Clinical Data on Daptomycin Plus Ceftaroline Versus Standard of Care Monotherapy in the Treatment of Methicillin-Resistant
Geriak M, Haddad F, Rizvi K, Rose W, Kullar R, LaPlante K, Yu M, Vasina L, Ouellette K, Zervos M, Nizet V, and Sakoulas G. Clinical Data on Daptomycin plus Ceftaroline versus Standard of Care Monotherapy in the Treatment of Methicillin-Resistant Staphylococcus aureus Bacteremia. Antimicrob Agents Chemother 2019; 63(5):e02483-18.

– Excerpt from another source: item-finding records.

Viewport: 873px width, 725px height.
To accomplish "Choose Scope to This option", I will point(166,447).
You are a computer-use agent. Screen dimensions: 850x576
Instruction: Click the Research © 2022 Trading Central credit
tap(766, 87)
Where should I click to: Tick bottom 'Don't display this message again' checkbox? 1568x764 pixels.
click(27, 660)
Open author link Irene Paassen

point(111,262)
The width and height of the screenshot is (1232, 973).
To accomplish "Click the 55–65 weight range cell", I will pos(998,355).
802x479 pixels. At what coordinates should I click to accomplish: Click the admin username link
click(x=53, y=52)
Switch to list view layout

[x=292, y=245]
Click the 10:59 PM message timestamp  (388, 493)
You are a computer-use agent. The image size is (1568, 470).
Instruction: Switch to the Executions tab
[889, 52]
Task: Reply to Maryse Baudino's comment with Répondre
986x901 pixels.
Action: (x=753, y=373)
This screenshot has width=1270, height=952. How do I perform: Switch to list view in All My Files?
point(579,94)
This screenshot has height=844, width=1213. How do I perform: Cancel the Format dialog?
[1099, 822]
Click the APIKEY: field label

Antimicrobial agents and chemotherapy
Vancomycin (VAN) and daptomycin (DAP) are approved as monotherapy for methicillin-resistant Staphylococcus aureus (MRSA) bacteremia. A regimen of daptomycin plus ceftaroline (DAP+CPT) has shown promise in published case series of MRSA salvage therapy, but no comparative data exist to compare up front DAP+CPT head-to-head vs. standard monotherapy as initial treatment.In a pilot study, we evaluated 40 adult patients who were randomized to receive DAP 6-8 mg/kg/d + CPT 600 mg IV q8 h (n=17) or standard monotherapy (n=23) with vancomycin (VAN, dosed to achieve serum trough concentrations 15-20 mg/L, n=21) or DAP 6-8 mg/kg/d (n=2). Serum drawn on the first day of bacteremia was sent to a reference laboratory post-hoc for measurement of IL-10 concentrations and correlation to in-hospital mortality.Sources of bacteremia, median Pitt bacteremia scores, Charlson comorbidity indices, and median serum IL-10 serum concentrations were similar in both groups. Although the study was initially designed to examine bacteremia duration, we observed an unanticipated in-hospital mortality difference of 0% (0/17) for combination and 26% (6/23) for monotherapy (P=0.029), causing us to halt the study. Among patients with IL-10 > 5 pg/mL, 0% (0/14) died in the DAP+CPT group vs. 26% (5/19) in the monotherapy group (P=0.057). Here we share the full results of this preliminary (but aborted) assessment of early DAP+CPT versus standard monotherapy in MRSA bacteremia, hoping to encourage a more definitive clinical trial of its potential benefits against this leading cause of infection associated mortality.